Elle s’approcha enfin, contre sa peur, du chevalier. Toujours aucun signe de vie de sa part. Accroupie devant lui elle avança son visage près du casque pour y chercher un regard mais ne pu rien déceler d’autre qu’un vide aveugle d’obscurité. D’une voix hésitante et retenue, elle lui demanda son nom, mais il ne réagit pas. Une idée lui traversa la tête.

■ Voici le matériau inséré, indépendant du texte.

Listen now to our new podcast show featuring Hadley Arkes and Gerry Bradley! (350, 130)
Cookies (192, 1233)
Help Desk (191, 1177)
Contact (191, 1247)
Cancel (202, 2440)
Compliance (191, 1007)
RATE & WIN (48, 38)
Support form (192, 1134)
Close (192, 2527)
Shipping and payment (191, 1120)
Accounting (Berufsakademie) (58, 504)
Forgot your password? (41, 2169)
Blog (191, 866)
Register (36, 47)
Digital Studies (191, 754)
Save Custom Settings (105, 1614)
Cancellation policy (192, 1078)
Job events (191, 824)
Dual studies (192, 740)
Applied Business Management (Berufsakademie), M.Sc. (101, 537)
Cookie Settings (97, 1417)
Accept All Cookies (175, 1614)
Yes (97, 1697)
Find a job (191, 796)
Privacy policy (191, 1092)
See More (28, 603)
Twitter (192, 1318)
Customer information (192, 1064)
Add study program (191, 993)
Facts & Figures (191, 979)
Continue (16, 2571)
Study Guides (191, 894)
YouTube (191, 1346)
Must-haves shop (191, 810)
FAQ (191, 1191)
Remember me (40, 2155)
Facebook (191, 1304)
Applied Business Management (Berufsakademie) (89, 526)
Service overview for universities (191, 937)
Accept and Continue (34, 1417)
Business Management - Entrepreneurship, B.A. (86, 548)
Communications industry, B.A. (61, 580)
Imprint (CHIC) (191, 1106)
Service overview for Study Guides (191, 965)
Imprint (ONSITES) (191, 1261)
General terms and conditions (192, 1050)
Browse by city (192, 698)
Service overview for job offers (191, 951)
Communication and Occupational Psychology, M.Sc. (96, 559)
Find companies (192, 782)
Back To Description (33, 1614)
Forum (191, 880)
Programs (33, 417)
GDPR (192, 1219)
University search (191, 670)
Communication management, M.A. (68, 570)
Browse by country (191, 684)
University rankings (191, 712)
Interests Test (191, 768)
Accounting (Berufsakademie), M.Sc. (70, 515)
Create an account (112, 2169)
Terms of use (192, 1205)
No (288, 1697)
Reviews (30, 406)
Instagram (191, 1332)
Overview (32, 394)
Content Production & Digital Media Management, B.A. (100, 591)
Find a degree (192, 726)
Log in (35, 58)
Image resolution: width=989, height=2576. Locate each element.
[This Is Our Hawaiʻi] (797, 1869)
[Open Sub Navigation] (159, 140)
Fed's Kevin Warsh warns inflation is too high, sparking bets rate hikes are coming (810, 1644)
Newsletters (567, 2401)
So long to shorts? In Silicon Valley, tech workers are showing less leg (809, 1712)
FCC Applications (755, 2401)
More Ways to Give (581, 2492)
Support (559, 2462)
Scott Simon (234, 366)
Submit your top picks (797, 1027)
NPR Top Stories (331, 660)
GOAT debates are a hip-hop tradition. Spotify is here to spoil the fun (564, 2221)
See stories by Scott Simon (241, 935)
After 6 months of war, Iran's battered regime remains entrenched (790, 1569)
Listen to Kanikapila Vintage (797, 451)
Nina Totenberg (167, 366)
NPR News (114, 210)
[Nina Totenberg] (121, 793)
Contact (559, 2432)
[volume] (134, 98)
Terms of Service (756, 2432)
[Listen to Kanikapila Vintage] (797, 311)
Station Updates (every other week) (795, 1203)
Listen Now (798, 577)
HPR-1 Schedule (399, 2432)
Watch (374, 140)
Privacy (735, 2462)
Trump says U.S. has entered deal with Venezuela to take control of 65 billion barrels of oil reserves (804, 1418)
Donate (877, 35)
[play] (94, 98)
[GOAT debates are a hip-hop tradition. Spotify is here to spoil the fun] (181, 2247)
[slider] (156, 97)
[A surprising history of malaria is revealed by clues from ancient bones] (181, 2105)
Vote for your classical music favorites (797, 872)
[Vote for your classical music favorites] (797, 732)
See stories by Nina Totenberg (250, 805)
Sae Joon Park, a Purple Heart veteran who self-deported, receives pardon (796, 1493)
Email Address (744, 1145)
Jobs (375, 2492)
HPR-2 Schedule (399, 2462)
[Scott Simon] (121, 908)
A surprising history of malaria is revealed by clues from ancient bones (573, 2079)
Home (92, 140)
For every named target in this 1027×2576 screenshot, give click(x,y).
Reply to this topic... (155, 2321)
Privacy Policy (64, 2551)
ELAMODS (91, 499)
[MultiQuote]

Elle traîna l’épée vers l’armure, souleva de toute ses forces la pointe pour la glisser entre deux plaques du thorax. Elle tenta de pousser la lame comme une langue forçant un baiser et vint buter contre une autre paroi protégeant cette fissure. Elle se mit alors de l’autre coté, saisit le pommeau et dans un effort arasant, l’arracha au dessus de sa tête pour faire levier. Dans un premier temps, il ne se passa rien et elle cru bien que l’épée allait lui retomber sur le crâne. Elle fit un pas rapide en arrière en lâchant tout quand elle senti ses forces l’abandonner et dans le même mouvement, s’ouvrit le buste de l’armure. Un souffle violent vint s’engouffrer à l’intérieur de la carapace. Un vide l’aspirait vers l’interval créé. Le hurlement du vent emplissait la pièce dans un bruit assourdissant, la paille et la poussière tournoyait dans une spirale. Enfin, l’épée glissa entre les jambes et tout s’arrêta. Eleanor était étendue sur le ventre, à demi groguie. L’armure, elle, s’était effondrée en même temps que les chaînes qui la retenaient. Il n’y avait personne à l’intérieur. Les diverses pièces étaient éparpillées sur le sol. La poussière retombait doucement alentour. Les boucles d’Eleanor s’étallaient sur le sol. La torche embrasait lentement la paille tendit que la garde, alertée par le bruit, accourait vers les geôles.
Je l’aime beaucoup celui-ci. Pour énormément de raisons.
(Et je me dis aussi que je devrais te prêter Les yeux du dragon de Stephen King)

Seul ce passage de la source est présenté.